Work instructions:
These entries must be printed again exactly as they are.
----
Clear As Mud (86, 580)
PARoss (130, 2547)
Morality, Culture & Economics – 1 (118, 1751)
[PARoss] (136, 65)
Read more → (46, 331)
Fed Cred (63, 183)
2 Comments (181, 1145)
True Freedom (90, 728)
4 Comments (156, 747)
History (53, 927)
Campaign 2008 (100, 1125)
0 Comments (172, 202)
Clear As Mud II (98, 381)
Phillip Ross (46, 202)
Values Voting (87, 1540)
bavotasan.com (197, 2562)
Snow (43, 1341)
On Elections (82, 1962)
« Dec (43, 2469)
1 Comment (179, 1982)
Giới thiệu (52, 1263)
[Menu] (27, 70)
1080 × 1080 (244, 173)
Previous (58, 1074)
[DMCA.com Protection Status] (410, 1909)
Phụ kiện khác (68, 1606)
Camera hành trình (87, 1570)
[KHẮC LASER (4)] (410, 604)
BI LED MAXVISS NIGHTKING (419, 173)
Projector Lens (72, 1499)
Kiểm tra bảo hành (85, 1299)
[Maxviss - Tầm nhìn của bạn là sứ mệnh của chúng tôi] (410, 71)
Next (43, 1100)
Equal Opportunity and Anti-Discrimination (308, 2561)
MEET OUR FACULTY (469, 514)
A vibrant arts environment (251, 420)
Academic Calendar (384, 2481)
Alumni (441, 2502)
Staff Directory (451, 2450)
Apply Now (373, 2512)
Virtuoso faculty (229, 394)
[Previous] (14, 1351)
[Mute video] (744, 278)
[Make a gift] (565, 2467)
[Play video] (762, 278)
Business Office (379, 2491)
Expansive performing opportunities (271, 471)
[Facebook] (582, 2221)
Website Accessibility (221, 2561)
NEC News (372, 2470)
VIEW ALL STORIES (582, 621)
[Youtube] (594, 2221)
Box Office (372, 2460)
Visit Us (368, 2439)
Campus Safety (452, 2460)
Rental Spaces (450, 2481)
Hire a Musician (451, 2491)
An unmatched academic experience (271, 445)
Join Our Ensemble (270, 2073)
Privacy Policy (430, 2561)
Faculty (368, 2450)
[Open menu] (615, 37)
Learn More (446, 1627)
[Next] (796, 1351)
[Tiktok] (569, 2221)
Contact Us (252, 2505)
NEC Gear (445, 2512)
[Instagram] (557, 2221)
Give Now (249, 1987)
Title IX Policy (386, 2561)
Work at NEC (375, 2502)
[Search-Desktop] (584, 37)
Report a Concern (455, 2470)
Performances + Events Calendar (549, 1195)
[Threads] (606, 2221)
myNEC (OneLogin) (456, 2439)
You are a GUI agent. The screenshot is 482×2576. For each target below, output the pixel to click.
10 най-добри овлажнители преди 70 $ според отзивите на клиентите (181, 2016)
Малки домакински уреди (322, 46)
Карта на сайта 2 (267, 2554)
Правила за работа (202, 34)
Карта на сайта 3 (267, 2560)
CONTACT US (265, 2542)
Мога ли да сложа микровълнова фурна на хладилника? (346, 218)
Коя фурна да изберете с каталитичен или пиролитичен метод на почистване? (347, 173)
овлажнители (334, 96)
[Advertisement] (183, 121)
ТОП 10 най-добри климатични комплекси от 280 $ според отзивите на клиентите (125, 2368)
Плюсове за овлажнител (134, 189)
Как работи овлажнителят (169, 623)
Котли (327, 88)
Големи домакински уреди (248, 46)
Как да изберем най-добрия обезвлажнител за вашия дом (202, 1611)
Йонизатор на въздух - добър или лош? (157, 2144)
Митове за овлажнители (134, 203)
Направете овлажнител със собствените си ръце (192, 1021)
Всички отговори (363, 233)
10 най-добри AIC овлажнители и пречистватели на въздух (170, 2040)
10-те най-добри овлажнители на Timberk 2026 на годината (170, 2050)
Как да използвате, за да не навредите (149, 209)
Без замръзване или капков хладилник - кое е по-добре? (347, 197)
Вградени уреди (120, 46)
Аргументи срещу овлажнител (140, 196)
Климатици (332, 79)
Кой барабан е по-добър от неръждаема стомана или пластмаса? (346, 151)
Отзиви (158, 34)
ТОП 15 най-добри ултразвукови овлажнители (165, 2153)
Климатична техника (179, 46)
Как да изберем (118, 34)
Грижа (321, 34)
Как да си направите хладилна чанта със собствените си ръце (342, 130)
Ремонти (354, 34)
----
Answer to this problem:
Clear As Mud (86, 580)
PARoss (130, 2547)
Morality, Culture & Economics – 1 (118, 1751)
[PARoss] (136, 65)
Read more → (46, 331)
Fed Cred (63, 183)
2 Comments (181, 1145)
True Freedom (90, 728)
4 Comments (156, 747)
History (53, 927)
Campaign 2008 (100, 1125)
0 Comments (172, 202)
Clear As Mud II (98, 381)
Phillip Ross (46, 202)
Values Voting (87, 1540)
bavotasan.com (197, 2562)
Snow (43, 1341)
On Elections (82, 1962)
« Dec (43, 2469)
1 Comment (179, 1982)
Giới thiệu (52, 1263)
[Menu] (27, 70)
1080 × 1080 (244, 173)
Previous (58, 1074)
[DMCA.com Protection Status] (410, 1909)
Phụ kiện khác (68, 1606)
Camera hành trình (87, 1570)
[KHẮC LASER (4)] (410, 604)
BI LED MAXVISS NIGHTKING (419, 173)
Projector Lens (72, 1499)
Kiểm tra bảo hành (85, 1299)
[Maxviss - Tầm nhìn của bạn là sứ mệnh của chúng tôi] (410, 71)
Next (43, 1100)
Equal Opportunity and Anti-Discrimination (308, 2561)
MEET OUR FACULTY (469, 514)
A vibrant arts environment (251, 420)
Academic Calendar (384, 2481)
Alumni (441, 2502)
Staff Directory (451, 2450)
Apply Now (373, 2512)
Virtuoso faculty (229, 394)
[Previous] (14, 1351)
[Mute video] (744, 278)
[Make a gift] (565, 2467)
[Play video] (762, 278)
Business Office (379, 2491)
Expansive performing opportunities (271, 471)
[Facebook] (582, 2221)
Website Accessibility (221, 2561)
NEC News (372, 2470)
VIEW ALL STORIES (582, 621)
[Youtube] (594, 2221)
Box Office (372, 2460)
Visit Us (368, 2439)
Campus Safety (452, 2460)
Rental Spaces (450, 2481)
Hire a Musician (451, 2491)
An unmatched academic experience (271, 445)
Join Our Ensemble (270, 2073)
Privacy Policy (430, 2561)
Faculty (368, 2450)
[Open menu] (615, 37)
Learn More (446, 1627)
[Next] (796, 1351)
[Tiktok] (569, 2221)
Contact Us (252, 2505)
NEC Gear (445, 2512)
[Instagram] (557, 2221)
Give Now (249, 1987)
Title IX Policy (386, 2561)
Work at NEC (375, 2502)
[Search-Desktop] (584, 37)
Report a Concern (455, 2470)
Performances + Events Calendar (549, 1195)
[Threads] (606, 2221)
myNEC (OneLogin) (456, 2439)
You are a GUI agent. The screenshot is 482×2576. For each target below, output the pixel to click.
10 най-добри овлажнители преди 70 $ според отзивите на клиентите (181, 2016)
Малки домакински уреди (322, 46)
Карта на сайта 2 (267, 2554)
Правила за работа (202, 34)
Карта на сайта 3 (267, 2560)
CONTACT US (265, 2542)
Мога ли да сложа микровълнова фурна на хладилника? (346, 218)
Коя фурна да изберете с каталитичен или пиролитичен метод на почистване? (347, 173)
овлажнители (334, 96)
[Advertisement] (183, 121)
ТОП 10 най-добри климатични комплекси от 280 $ според отзивите на клиентите (125, 2368)
Плюсове за овлажнител (134, 189)
Как работи овлажнителят (169, 623)
Котли (327, 88)
Големи домакински уреди (248, 46)
Как да изберем най-добрия обезвлажнител за вашия дом (202, 1611)
Йонизатор на въздух - добър или лош? (157, 2144)
Митове за овлажнители (134, 203)
Направете овлажнител със собствените си ръце (192, 1021)
Всички отговори (363, 233)
10 най-добри AIC овлажнители и пречистватели на въздух (170, 2040)
10-те най-добри овлажнители на Timberk 2026 на годината (170, 2050)
Как да използвате, за да не навредите (149, 209)
Без замръзване или капков хладилник - кое е по-добре? (347, 197)
Вградени уреди (120, 46)
Аргументи срещу овлажнител (140, 196)
Климатици (332, 79)
Кой барабан е по-добър от неръждаема стомана или пластмаса? (346, 151)
Отзиви (158, 34)
ТОП 15 най-добри ултразвукови овлажнители (165, 2153)
Климатична техника (179, 46)
Как да изберем (118, 34)
Грижа (321, 34)
Как да си направите хладилна чанта със собствените си ръце (342, 130)
Ремонти (354, 34)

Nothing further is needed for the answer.